Journal

Gustav Leonhardt en récital aux Bouffes du Nord - Médiateur incontournable - Compte-rendu

Entre Gustav Leonhardt et le théâtre des Bouffes-du-Nord, il existe une vraie complicité. Comme si ce décor noblement «décalé» jouait comme un stimulant sur l'imaginaire du Néerlandais, toujours plus tourné vers l'introspection et le regard intérieur au fil des années.

Certes, à près de quatre-vingt-quatre ans, Leonhardt doit aujourd'hui composer avec de petits problèmes de santé, conséquence naturelle de l'âge. « Mais les problèmes, on n'y pense plus, dès qu'on est installé à son clavier ». C'est dire si chacun de ses récitals est attendu comme un événement par un public à sa dévotion.

De son dernier passage à Paris, on retiendra, une fois de plus, qu'il conjuguait idéalement inspiration, réflexion et fidélité absolue aux textes, au fil d'un programme qui pourra sembler plus austère que d'autres. Au centre de l'affiche, la Suite en mi mineur BWV 996, adaptée de l'original pour luth (für das Lautenwerk) composé pour l'essentiel à Weimar et Köthen, disait la place majeure occupée par Bach dans la hiérarchie des auteurs favoris du soliste (rappelons que celui-ci a incarné le Cantor dans le film-culte la Chronique d'Anna-Magdalena Bach, tourné naguère par Jean-Marie Straub et Danièle Huillet).
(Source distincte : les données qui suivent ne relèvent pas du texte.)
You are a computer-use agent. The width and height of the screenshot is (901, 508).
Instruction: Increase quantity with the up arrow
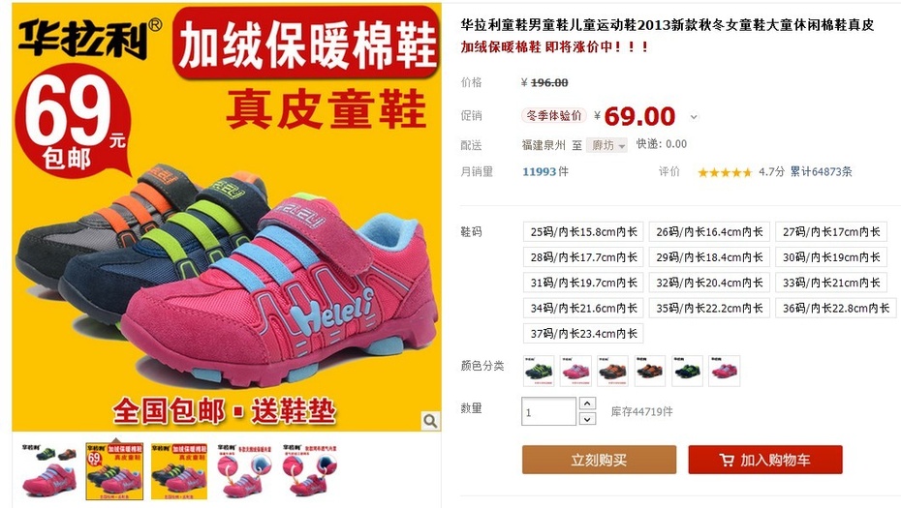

Auparavant, l'Allemande sur la mort de Charles XI de Suède de Christian Ritter était d'un maître, formé à Dresde par Christoph Bernhardt - qui fut l'élève de Heinrich Schütz, l'Orphée germanique - mais ensuite témoin agissant de son temps, au fil d'une carrière partagée entre la capitale saxonne, Halle, la cour de Suède et Hambourg. Et Leonhardt s'y s'épanchait pudiquement, de même que dans le poétique intermède Purcell qui interpelait les plus anciens d'entre nous, avec, entre autres, deux Grounds féériques nous remettant en mémoire sa collaboration avec l'ineffable Alfred Deller dans les jardins de la Fairy Queen, voici quelque soixante ans (pour le label Vanguard). Et l'on n'oubliera pas non plus la forte personnalité de Georg Böhm, au sein de l'école nord-allemande, si justement perçue par notre claveciniste, juste avant le singulier Prélude non mesuré de d'Anglebert et les ultimes grâces du Siècle des Lumières, demandées en conclusion au convivial Jacques Duphly (mort en 1789) et sonnant plus ou moins en écho à Rameau. Dans les grandes et petites choses, le génie d'interprète - et de médiateur - de Leonhardt reste décidément incontournable.

Roger Tellart

Paris, Théâtre des Bouffes du Nord, 12 décembre 2011

> Vous souhaitez répondre à l’auteur de cet article ?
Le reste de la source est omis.